Geodis GONZALEZ, Appellant,
v.
The STATE of Florida, Appellee.

No. 3D10-1035.

District Court of Appeal of Florida, Third District.

September 22, 2010.
Rehearing Denied October 27, 2010.

Geodis Gonzalez, in proper person.

Bill McCollum, Attorney General, for appellee.

Before COPE, GERSTEN and WELLS, JJ.

PER CURIAM.

This is an appeal of an order summarily denying a motion for postconviction relief under Florida Rule of Criminal Procedure 3.850. The motion claimed newly discovered evidence. We remand for further proceedings.

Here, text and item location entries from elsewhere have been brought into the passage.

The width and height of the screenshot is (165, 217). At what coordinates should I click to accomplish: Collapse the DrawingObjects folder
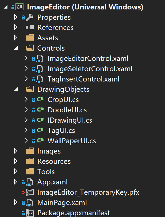point(16,89)
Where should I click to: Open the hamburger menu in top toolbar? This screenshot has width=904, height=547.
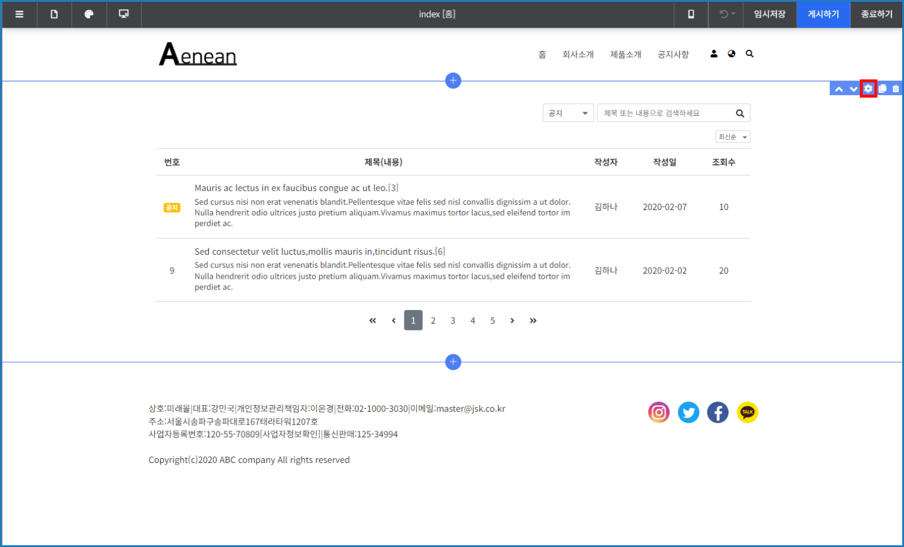19,14
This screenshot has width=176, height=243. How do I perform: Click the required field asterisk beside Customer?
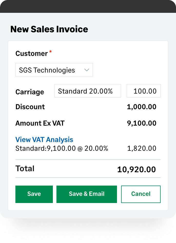(51, 52)
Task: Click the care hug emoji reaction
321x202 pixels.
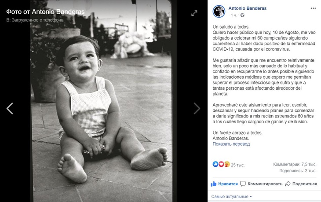Action: 226,164
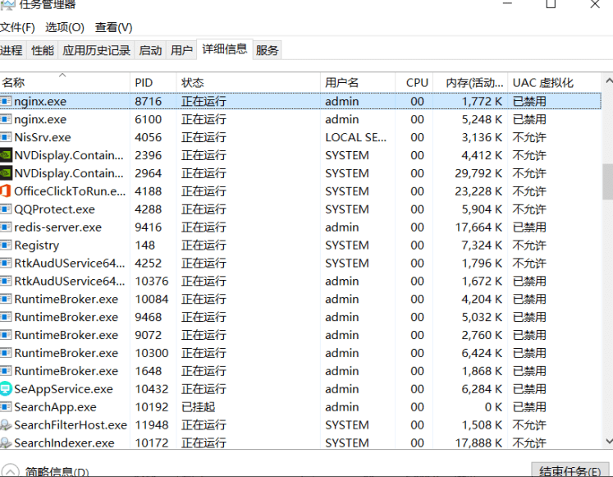Sort processes by 内存 column header
This screenshot has width=613, height=477.
[x=473, y=83]
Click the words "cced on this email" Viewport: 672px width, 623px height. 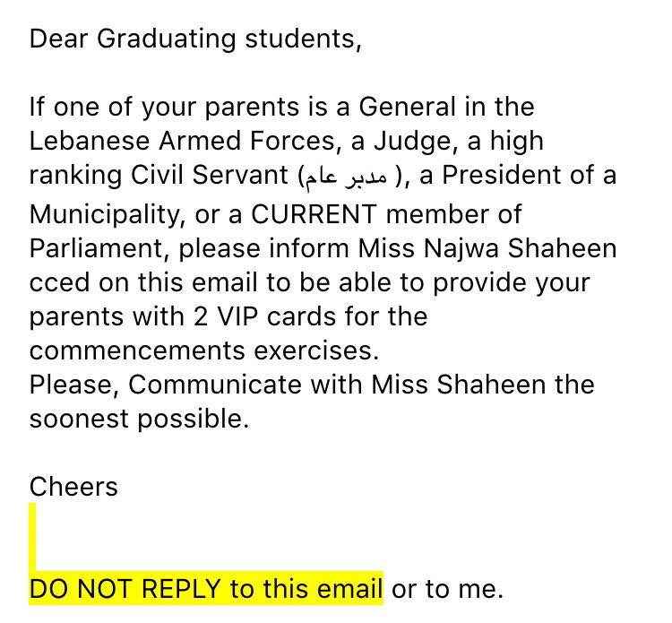143,282
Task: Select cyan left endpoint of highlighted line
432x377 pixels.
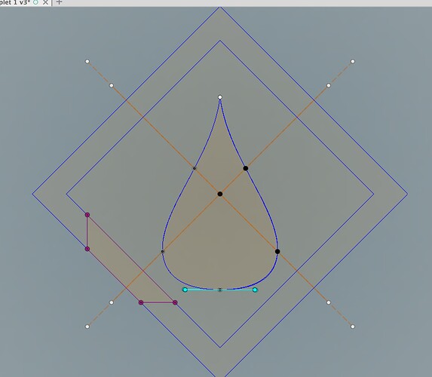Action: click(x=185, y=290)
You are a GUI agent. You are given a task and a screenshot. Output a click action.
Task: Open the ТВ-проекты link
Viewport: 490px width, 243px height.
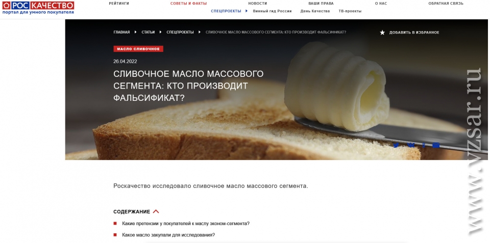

On appeal from a summary denial of a motion for postconviction relief, this court must reverse unless the record shows conclusively that the appellant is not entitled to any relief. Fla. R.Crim. P. 9.141(b)(2)(D). The disputed procedural issue in the case is whether defendant-appellant Geodis Gonzalez could have discovered the newly discovered evidence with due diligence prior to the filing of his initial rule 3.850 motion in 2002.

The Florida Supreme has held, in a capital case, that

a defendant may file successive postconviction relief motions that are based on newly discovered evidence. In order to overcome a procedural bar, a defendant must show that the newly discovered facts could not have been discovered with due diligence by collateral counsel and raised in an initial rule 3.850 motion.

Owen v. Crosby, 854 So. 2d 182, 187 (Fla. 2003) (citation omitted). In the context of a non-capital case, the Fifth District Court of Appeal has held: "In order for the purported evidence to be `newly discovered,' however, a defendant must show that the facts upon which the motion is premised could not have been discovered with due diligence and raised in an initial Rule 3.850 motion." Toro v. State, 862 So. 2d 68, 70 (Fla. 5th DCA 2003). As the present postconviction record is not conclusive on the issue of due diligence or the merits of the claim, we remand for an evidentiary hearing. See McLin v. State, 827 So. 2d 948, 955-56 (Fla.2002).

*910 Reversed and remanded for further proceedings consistent herewith.